Далее я не буду подробно останавливаться на вышеописанных «уходах» Герды.
Вернувшись из убежища, где она подтвердила собственное существование и значимость своего существования, Герда задалась вопросом – кто она такая, и кем она является для людей. Она вспомнила своих армянских тётушек, мать-армянку. Она вспомнила: с очень раннего возраста, лет с трёх, разделяла семью на русских и армян; русскими были отец и она, а армянами – мать и брат. Пациентка не признавала в себе ничего армянского. Армянские корни у неё были связаны с умением хорошо готовить, принимать гостей и с образом женщины в затёртом халате и домашних тапочках. Г практически ничего не умела готовить, не умела принимать гостей и не хотела быть женщиной, домашней хозяйкой в замусоленном халате. Среди тётушек она слыла неумехой, как бы неполноценной особью женского рода, как бы не женщиной. Это подталкивало Герду в сторону негативного Эдипова комплекса. Однако идентификация с эмоционально мёртвым отцом и с агрессивным братом означала для Герды разрушение Эго (безумие, чего она веет-да опасалась) и Самости (т. е. центра мироздания, т. е. означала смерть).

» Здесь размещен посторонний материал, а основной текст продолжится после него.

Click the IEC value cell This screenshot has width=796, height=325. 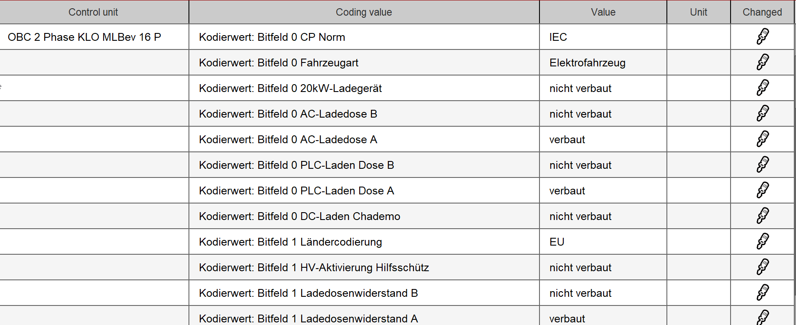558,37
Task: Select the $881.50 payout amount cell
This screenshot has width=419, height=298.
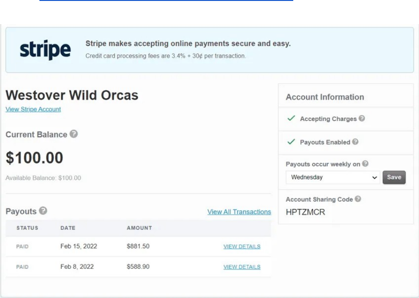Action: 138,247
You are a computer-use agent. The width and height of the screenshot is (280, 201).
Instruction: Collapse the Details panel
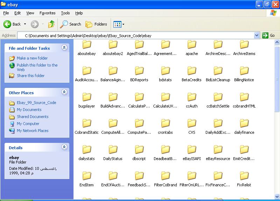pyautogui.click(x=64, y=147)
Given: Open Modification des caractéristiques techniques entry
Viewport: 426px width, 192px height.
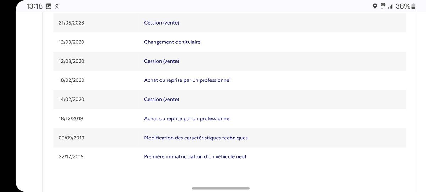Looking at the screenshot, I should [x=230, y=138].
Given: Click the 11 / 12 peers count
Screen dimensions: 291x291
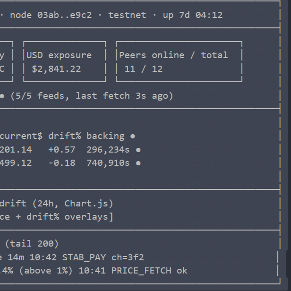Looking at the screenshot, I should 144,69.
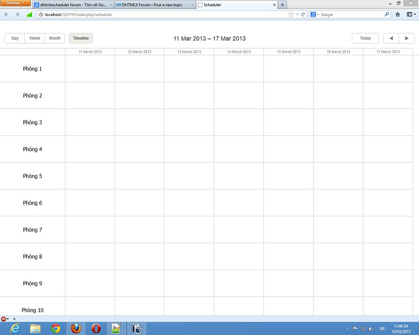Reload the Scheduler page
This screenshot has height=335, width=419.
coord(303,14)
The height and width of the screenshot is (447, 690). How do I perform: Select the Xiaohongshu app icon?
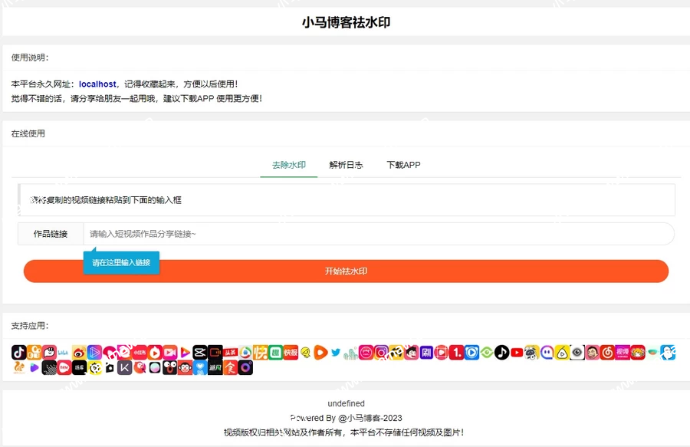[x=139, y=353]
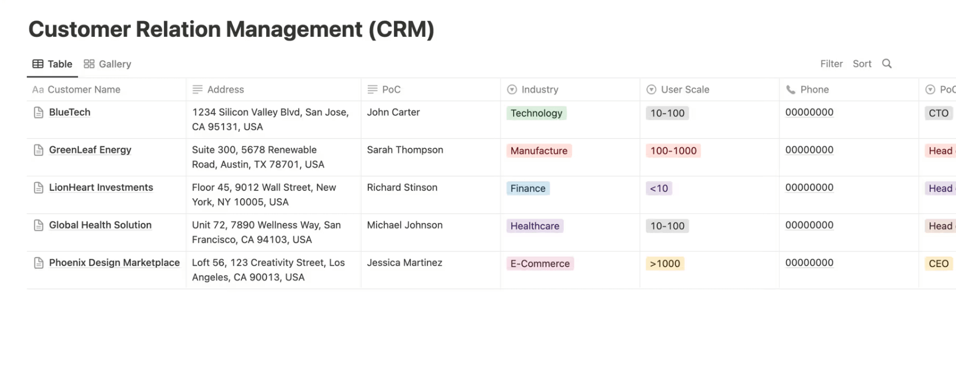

Кроме прочего – запутанные конфликтующие идентификации, переполненные либидозными, агрессивными влечениями, тревогами и чувством вины к первичным объектам могли сохранять свою устойчивую неустойчивость, status quo, из-за спектра фантазий о невозможности принятия окончательного решения, окончательного самостоятельного выбора поло-ролевой идентификации. В многочисленных сновидениях того периода пациентка наблюдала себя пребывающей в одном доме с тётушками и матерью, готовившими застолье к каким-то празднествам… Герда всегда находилась отдельно, на нижних этажах в грязных, полуразрушенных туалетных или ванных комнатах; она ощущала себя грязной, кастрированной, недостойной присутствовать на торжестве… она стремилась быть со всеми женщинами родни, но никак не могла обнаружить путь, проход к ним, и, помимо прочего, ей было невозможно предстать перед тётушками и матерью в таком фекальном виде.
Сновидения позволили нам с пациенткой понять и пережить тревоги, страхи, опасения и состояния телесной анально-генитальной спутанности вызревшего Эдипова комплекса. В контрпереносе я бы выделил следующие согласующиеся (конкордантные) компоненты: болезненные чувства неосведомлённости; фантазии о тайнах, к которым меня не подпускают; чувства телесной и психической неполноценности, бессилия – вплоть до страха соматизированной импотенции. Из дополнительных (комплементарных) отцовских компонентов контрпереноса стоит отметить страх и отвращение к образам тела пациентки, чуть прикрывавшие фантазии о наших сексуальных эксцессах. Я рискнул пролистать, прочувствовать мои фантазии и убрать их за ненадобностью на дальнюю полку, не отбросив их сразу в пучину бессознательного как русалку или сирену, как опасные соблазняющие и разрушающие отношения (что, видимо, воспринимала пациентка в отношениях с отцом). А Герда рискнула в аналитической ситуации на более доверительный тон и на отказ от фобических оборонительных стратегий: 1) соблазнять=нападать=разрушать и 2) быть соблазнённой = претвориться мёртвой, чтобы остаться в живых. Пациентка смогла укрепить меня в положении Другого, диссонирующего с имаго отца. Вне аналитической ситуации Г стала бережнее относиться к отцу, делиться с ним какими-то чувствами, мыслями, новостями, чего ранее не происходило, т. к. пациентка была убеждена – отец будет чрезмерно волноваться, она соблазнит или убьёт его эмоциональной близостью. Герда перестала переодеваться при отце. Она купила будильник и огромные наручные часы. Она больше не нуждалась в контроле со стороны, пациентка открыла в себе способности контролировать собственные границы, находить оптимальную дистанцию с объектами и отказаться от сексуализации любых отношений.